Let's talk about the basic principles of common serial communication

Why do we need to talk about serial communication? Because parallel communication is relatively rare nowadays, and basically all communication is serial communication.

Today I will give you a brief introduction to common serial communications and related basic principles, including: UART, I²C, SPI, CAN, USB, etc.

1 Basic Concepts

UART

UART: Universal Asynchronous Receiver/Transmitter.

USART: Universal Synchronous/Asynchronous Receiver/Transmitter, universal synchronous/asynchronous serial receiver/transmitter.

USART can be understood as a two-in-one communication interface of UART and USRT, one is synchronous communication and the other is asynchronous communication.

I²C

I²C: Inter-Integrated Circuit, literally means between integrated circuits. It is actually the abbreviation of I²C Bus, so it should be called integrated circuit bus in Chinese. It is a serial communication bus.

SPI

SPI: Serial Peripheral Interface, a high-speed, full-duplex, synchronous communication bus.

QSPI is the abbreviation of Queued SPI, which is an extension of the SPI interface launched by Motorola and is more widely used than SPI.

QSPI adds a queue transmission mechanism to the SPI protocol. The transmission process does not require CPU intervention, which greatly improves the transmission efficiency.

CAN

CAN: Controller Area Network.

CAN bus is a widely used field bus with great application prospects in industrial measurement and control and industrial automation.

USB

USB: Universal Serial Bus.

USB is an external bus standard used to regulate the connection and communication between computers and external devices. It is an interface technology used in the PC field.

2 Communication Principles

The basic communication principles of these common serial methods are not difficult, and there are many tutorials online. I will integrate them here for you.

UART

UART communication is generally 3-wire, of course there is also a single-wire half-duplex mode.

UART connection method:

UART communication data format:

For more details in this section, please refer to the serial communication chapter in "Communication Tutorial 01".

I²C

I²C is a serial synchronous communication method, generally a 2-wire (SDA data line, SCL clock line), one master and multiple slaves communication method.

I2C connection method:

SDA (serial data line) and SCL (serial clock line) are both bidirectional I/O lines, and the interface circuit is an open-drain output. It needs to be connected to the power supply VCC through a pull-up resistor. When the bus is idle, both lines are high level, and the external devices connected to the bus are all CMOS devices, and the output stage is also an open-drain circuit. The current consumed on the bus is very small.

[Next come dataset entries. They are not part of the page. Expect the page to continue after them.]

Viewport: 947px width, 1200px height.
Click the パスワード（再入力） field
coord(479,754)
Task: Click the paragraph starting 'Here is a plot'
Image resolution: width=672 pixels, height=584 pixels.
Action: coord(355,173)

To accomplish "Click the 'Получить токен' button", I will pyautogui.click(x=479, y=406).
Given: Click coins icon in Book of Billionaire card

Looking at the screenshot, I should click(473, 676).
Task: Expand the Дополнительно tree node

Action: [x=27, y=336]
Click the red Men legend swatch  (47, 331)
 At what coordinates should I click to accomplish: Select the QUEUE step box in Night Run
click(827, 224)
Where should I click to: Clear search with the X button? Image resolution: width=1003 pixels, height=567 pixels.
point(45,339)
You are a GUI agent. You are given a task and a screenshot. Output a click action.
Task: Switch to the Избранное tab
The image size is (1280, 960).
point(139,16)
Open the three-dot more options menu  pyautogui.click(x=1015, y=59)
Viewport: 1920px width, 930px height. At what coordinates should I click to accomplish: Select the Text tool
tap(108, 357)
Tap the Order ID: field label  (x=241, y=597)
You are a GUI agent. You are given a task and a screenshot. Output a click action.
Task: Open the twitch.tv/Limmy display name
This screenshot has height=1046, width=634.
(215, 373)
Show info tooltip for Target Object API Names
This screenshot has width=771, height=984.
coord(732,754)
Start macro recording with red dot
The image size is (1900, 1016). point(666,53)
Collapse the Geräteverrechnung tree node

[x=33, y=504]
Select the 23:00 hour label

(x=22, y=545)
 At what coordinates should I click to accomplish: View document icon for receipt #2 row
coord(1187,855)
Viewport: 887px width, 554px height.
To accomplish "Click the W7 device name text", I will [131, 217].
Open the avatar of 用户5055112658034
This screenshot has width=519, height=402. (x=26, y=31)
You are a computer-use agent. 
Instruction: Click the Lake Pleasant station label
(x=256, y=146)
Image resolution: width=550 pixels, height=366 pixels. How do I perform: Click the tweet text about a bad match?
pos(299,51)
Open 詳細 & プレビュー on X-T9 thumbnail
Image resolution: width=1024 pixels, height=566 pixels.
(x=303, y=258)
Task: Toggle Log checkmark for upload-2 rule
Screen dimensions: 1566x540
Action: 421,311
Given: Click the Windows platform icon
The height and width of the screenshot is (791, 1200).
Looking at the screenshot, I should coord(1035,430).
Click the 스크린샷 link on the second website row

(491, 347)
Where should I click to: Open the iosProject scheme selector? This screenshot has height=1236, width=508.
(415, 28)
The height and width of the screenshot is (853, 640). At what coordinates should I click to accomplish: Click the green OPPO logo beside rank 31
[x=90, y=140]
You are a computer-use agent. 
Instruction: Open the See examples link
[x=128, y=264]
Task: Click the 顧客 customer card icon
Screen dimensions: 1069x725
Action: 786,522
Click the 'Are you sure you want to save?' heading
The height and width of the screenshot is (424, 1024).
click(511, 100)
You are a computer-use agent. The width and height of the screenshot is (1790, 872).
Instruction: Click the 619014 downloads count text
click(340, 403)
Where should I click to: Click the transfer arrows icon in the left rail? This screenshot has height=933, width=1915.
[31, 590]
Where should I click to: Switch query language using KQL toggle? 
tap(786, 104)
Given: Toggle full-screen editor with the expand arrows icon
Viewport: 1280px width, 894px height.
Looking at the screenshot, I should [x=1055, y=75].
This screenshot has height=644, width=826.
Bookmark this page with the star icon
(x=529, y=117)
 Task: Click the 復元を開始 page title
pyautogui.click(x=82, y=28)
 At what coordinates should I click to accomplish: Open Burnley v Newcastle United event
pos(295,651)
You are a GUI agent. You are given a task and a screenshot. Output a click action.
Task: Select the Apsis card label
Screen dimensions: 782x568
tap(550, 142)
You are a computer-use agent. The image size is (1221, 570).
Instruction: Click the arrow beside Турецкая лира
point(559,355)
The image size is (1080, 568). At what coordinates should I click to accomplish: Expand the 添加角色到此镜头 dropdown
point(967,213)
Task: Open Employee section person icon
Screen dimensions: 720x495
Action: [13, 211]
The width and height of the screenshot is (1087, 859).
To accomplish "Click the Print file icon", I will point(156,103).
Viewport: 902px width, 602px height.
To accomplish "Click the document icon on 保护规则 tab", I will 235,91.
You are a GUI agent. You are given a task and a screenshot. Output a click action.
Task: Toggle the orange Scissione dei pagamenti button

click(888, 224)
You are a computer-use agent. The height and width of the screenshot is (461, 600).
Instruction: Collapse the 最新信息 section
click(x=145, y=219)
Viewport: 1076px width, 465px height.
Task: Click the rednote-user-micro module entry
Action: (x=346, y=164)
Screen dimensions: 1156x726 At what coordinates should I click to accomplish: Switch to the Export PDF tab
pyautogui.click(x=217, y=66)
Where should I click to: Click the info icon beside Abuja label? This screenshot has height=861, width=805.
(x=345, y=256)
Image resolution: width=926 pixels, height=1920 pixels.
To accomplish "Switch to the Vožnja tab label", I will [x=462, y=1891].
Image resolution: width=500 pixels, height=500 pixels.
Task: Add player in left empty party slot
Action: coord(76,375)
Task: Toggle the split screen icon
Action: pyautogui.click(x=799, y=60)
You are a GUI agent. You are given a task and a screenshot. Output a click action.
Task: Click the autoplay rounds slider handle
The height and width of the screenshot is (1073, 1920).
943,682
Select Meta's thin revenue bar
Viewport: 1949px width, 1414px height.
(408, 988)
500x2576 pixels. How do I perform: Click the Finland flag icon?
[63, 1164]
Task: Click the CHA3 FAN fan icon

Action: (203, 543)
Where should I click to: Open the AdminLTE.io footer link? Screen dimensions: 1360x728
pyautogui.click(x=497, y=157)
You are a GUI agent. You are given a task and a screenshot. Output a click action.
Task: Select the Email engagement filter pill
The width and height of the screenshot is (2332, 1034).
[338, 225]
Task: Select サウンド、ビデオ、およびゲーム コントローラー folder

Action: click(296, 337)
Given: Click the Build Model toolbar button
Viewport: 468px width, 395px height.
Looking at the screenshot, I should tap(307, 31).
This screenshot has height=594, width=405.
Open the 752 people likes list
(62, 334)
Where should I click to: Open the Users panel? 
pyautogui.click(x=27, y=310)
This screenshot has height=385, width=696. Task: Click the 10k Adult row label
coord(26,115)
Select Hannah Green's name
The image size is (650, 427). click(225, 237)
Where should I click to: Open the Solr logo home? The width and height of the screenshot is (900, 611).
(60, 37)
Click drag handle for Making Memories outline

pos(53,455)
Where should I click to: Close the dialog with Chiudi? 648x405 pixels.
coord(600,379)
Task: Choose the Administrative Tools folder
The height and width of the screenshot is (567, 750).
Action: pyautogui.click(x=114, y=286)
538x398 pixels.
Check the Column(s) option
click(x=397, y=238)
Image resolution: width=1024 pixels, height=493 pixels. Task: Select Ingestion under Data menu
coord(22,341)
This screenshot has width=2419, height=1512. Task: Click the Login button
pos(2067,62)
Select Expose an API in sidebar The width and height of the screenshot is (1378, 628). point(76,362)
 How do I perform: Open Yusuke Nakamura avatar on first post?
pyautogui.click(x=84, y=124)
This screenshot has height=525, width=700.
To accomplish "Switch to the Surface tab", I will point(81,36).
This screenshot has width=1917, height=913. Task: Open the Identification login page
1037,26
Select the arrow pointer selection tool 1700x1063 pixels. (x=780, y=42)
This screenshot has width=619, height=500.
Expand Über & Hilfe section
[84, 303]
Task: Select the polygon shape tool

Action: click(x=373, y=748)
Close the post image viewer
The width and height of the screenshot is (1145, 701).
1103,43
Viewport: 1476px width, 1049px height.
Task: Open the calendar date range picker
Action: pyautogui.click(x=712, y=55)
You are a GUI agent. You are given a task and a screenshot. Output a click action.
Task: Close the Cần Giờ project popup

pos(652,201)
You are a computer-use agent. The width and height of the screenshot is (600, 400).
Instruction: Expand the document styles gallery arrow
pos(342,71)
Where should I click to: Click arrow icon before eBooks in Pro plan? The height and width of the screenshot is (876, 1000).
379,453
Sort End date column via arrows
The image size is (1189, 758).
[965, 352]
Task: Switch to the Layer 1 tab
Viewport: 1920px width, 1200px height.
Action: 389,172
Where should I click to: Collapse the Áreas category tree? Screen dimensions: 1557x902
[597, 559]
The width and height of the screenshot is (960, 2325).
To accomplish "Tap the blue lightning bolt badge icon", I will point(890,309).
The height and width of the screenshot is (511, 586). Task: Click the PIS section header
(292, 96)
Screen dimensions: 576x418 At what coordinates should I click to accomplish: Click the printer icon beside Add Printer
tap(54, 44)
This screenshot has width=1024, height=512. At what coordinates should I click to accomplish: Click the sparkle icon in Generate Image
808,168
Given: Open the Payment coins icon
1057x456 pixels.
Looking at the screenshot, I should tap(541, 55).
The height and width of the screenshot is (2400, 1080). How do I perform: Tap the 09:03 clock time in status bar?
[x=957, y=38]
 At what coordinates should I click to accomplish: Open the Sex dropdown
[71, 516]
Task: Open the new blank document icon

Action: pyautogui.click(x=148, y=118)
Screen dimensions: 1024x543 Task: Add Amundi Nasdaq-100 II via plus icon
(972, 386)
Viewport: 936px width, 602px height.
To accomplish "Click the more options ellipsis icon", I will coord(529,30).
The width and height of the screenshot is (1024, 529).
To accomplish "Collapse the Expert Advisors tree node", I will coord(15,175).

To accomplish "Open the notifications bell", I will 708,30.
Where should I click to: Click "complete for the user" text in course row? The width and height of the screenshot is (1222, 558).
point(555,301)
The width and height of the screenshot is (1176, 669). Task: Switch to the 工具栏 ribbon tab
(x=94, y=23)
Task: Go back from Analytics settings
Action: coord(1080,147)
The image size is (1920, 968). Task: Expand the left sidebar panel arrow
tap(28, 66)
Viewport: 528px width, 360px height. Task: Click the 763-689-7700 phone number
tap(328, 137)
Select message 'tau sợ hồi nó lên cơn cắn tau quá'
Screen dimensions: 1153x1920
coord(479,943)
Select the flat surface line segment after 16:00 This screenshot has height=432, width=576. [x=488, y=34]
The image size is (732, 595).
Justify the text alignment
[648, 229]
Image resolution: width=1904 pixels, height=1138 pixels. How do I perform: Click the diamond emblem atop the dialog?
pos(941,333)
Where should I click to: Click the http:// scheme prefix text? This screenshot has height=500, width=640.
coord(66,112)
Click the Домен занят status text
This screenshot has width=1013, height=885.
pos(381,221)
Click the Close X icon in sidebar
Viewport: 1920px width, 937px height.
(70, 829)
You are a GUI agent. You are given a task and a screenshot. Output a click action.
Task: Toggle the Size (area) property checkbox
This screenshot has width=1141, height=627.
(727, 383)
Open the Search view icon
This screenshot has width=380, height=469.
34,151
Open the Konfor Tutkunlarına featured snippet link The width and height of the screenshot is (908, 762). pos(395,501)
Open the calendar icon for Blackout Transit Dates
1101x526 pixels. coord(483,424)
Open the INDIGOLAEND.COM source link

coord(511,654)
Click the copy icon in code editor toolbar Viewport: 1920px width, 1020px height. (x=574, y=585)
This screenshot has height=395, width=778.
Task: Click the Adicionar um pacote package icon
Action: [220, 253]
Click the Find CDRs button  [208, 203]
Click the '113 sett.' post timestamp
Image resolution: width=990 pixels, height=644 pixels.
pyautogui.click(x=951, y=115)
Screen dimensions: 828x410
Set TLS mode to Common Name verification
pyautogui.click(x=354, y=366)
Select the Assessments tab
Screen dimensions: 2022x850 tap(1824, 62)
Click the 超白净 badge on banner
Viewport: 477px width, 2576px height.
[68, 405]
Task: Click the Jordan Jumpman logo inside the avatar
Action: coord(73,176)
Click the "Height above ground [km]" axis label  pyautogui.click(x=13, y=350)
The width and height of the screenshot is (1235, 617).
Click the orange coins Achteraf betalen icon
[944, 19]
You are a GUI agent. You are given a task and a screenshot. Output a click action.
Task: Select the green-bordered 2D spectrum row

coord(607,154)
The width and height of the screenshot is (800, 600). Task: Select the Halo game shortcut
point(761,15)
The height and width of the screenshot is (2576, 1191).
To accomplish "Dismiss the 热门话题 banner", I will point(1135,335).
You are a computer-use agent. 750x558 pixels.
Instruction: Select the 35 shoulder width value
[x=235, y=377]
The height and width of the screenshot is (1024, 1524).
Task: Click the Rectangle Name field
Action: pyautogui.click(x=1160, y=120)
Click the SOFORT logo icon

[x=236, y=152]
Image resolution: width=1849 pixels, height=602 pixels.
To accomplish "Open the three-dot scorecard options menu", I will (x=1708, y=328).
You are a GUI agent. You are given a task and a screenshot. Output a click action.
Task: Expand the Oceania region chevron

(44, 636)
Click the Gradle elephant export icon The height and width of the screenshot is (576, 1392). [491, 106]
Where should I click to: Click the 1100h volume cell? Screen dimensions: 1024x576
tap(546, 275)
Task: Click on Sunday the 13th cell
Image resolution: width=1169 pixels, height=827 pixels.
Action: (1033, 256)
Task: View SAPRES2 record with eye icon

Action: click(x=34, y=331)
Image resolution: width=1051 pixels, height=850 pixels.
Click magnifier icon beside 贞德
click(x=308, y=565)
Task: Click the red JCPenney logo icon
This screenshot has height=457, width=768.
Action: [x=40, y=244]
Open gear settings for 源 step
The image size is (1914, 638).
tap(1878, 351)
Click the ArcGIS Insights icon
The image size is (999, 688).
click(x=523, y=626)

I2C is generally in the address + data + ACK mode, the basic data format is:

SPI

SPI is a very common interface bus used to send data between microcontrollers and small peripherals such as shift registers, sensors, and SD cards.

SPI communication mainly uses 3 lines (SCK, MOSI, MISO) for communication:

However, SPI is also used for multi-slave communication. In this case, an additional CS chip select signal line will be added.

Multiple slave connection method:

Of course, there are also similar I2C multi-slave, which is achieved through addressing:

The SPI communication protocol is much simpler than I2C and does not require excessive data processing.

CAN

CAN communication is a more complex local area network than the previous three, both in terms of hardware and software protocols.

I won’t go into detail here. You can follow the official account and reply [CANOpen series tutorial], which contains detailed information about CAN from the underlying hardware, protocol to the upper-level software.

USB

USB is a common serial communication interface in life, with 4 main lines (D+ D- VCC GND):

The D- or D+ data line on the USB device is connected to a 1.5K ohm pull-up resistor. When the device is plugged into the PC, the voltage on the D- or D+ end of the PC will be pulled up. When the PC detects a high level on the D- or D+ end, it knows that a device has been plugged in.

If the D- terminal of the PC is pulled high, the connected device is a USB low-speed device; if the D+ terminal of the PC is pulled high, the connected device is a USB full-speed or high-speed device. Whether it is a full-speed device or a high-speed device will be determined by the packet handshake between the PC and the USB device.

USB transmission speeds include: low speed 1.5Mbps (USB1.0 protocol), full speed 12Mbps (USB1.1 protocol), high speed 480Mbps (USB2.0 protocol), ultra high speed 5Gbps (USB3.0 protocol), etc.